LAWS(CAL)-1949-11-17

GHEWARCHAND RAMPURIA Vs. SHIVA JUTE BAILING LTD.

Decided On November 18, 1949
Ghewarchand Rampuria Appellant
V/S
Shiva Jute Bailing Ltd. Respondents

JUDGEMENT

(1.) THIS is an application in revision against an order of the learned Judge, Presidency Small Cause Court, Calcutta staying a suit tinder Section 31, Arbitration Act.

(2.) THE plaintiff's case as made in the plaint; is that the defendant company had entered into a contract with the plaintiff on 28th February 1946, for the purchase of a certain quantity of jute at Rs. 16 -14 -0 per maund. Against fee said contract the plaintiff had delivered some quantity of jute out of which the defendant company had rejected 28 bales on 14th May 1946 and called upon the plaintiff to remove the same from the defendant's custody. After the receipt of the aforesaid letter, the plaintiff repeatedly attempted to obtain delivery of the said 28 bales of jute but on some pretext or other the bales were not delivered. Ultimately, on 29th October 1946, the plaintiff wrote to the defendant company again requesting it to return the said bales. The defendant company had not delivered the bales. The plaintiff accordingly filed the present suit to recover from the defendant company the valve of the said bales at the market rate of Rs. 34 per maund as ruling on or about 30th October 1946, when the defendant refused to deliver 'as damages for wrongful conversion of the goods as per bill submitted to them.' Before filing the written statement, the defendant made an application under Section 34, Arbitration Act, and relied upon the following provision as contained in the contract between the parties : 'Any dispute whatsoever arising out of or in any way relating to this contract or to its construction or fulfilment or payment between the parties hereto and whether arising before or after the date of expiration of this contract will be referred to the arbitration of two persons, one to be appointed by each party.' Before the learned Judge, it was contended on behalf of the plaintiff that the present claim was neither one arising out of or in any way relating to the contract but the learned Judge held that the dispute which gave rise to the suit was one entirely relating to the contract in which the arbitration clause appears.

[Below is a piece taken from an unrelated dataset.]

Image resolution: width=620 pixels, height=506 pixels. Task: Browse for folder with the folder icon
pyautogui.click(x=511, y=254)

In this view, he allowed the defendant's prayer and stayed the suit sine die. It is against this order that the present rule has been obtained.

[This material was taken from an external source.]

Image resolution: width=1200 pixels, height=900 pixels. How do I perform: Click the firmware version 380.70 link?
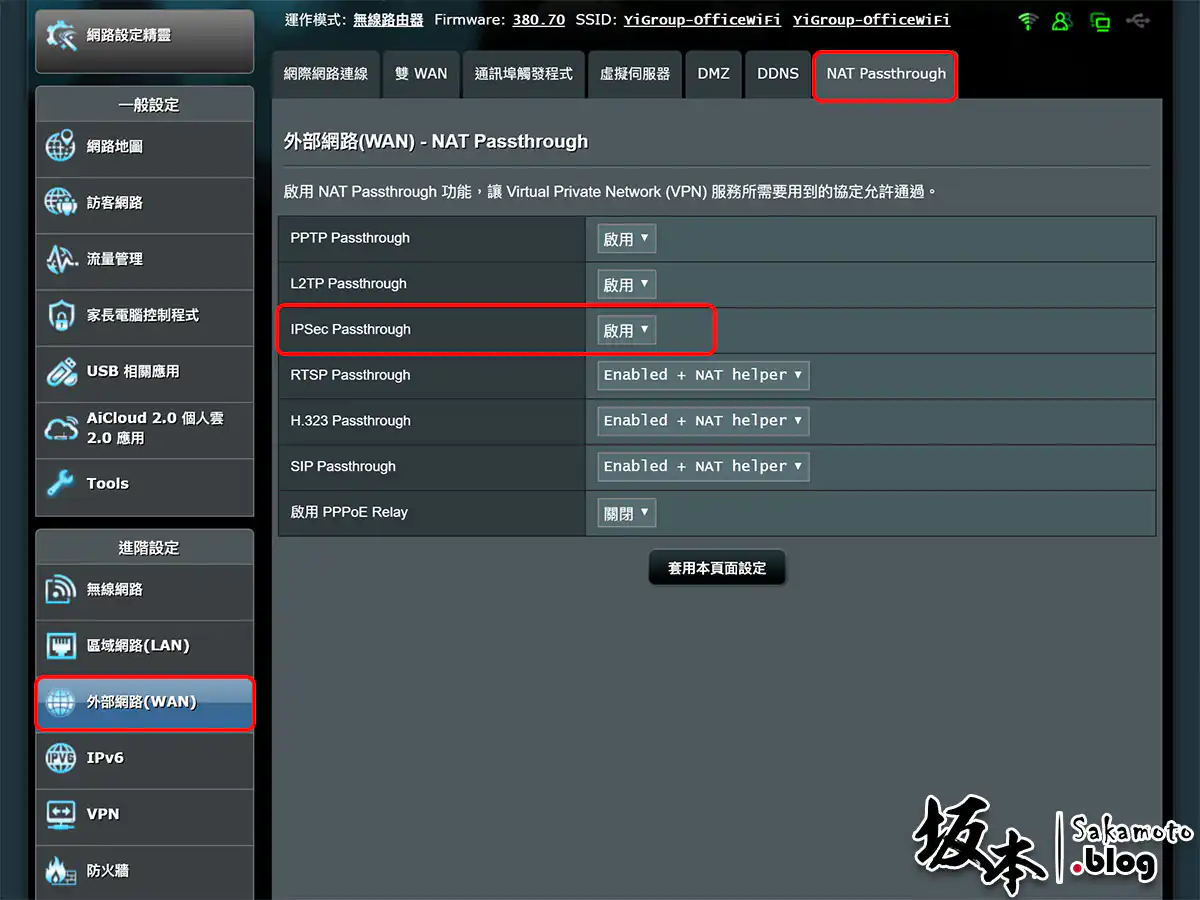[538, 20]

(3.) IF we examine the facts of the present case, it will appear that when the quantity of jute was delivered, by the plaintiff to the defendant that act was in the performance of the terms of the contract. The rejection of a portion of the quantity so delivered as not being of the required quality was also without doubt in relation to the contract itself. After the plaintiff had been requested to take delivery of the rejected jute, that quantity of jute from that moment belonged to the plaintiff and the defendant had no right whatever to retain possession of that quantity of jute. If the defendant does not deliver the jute which he was bound to do after the jute had been rejected, the cause of action which arises is not based upon any provision in the contract at all but on the alleged act of the defendant in retaining possession of goods which the defendant had not right to do.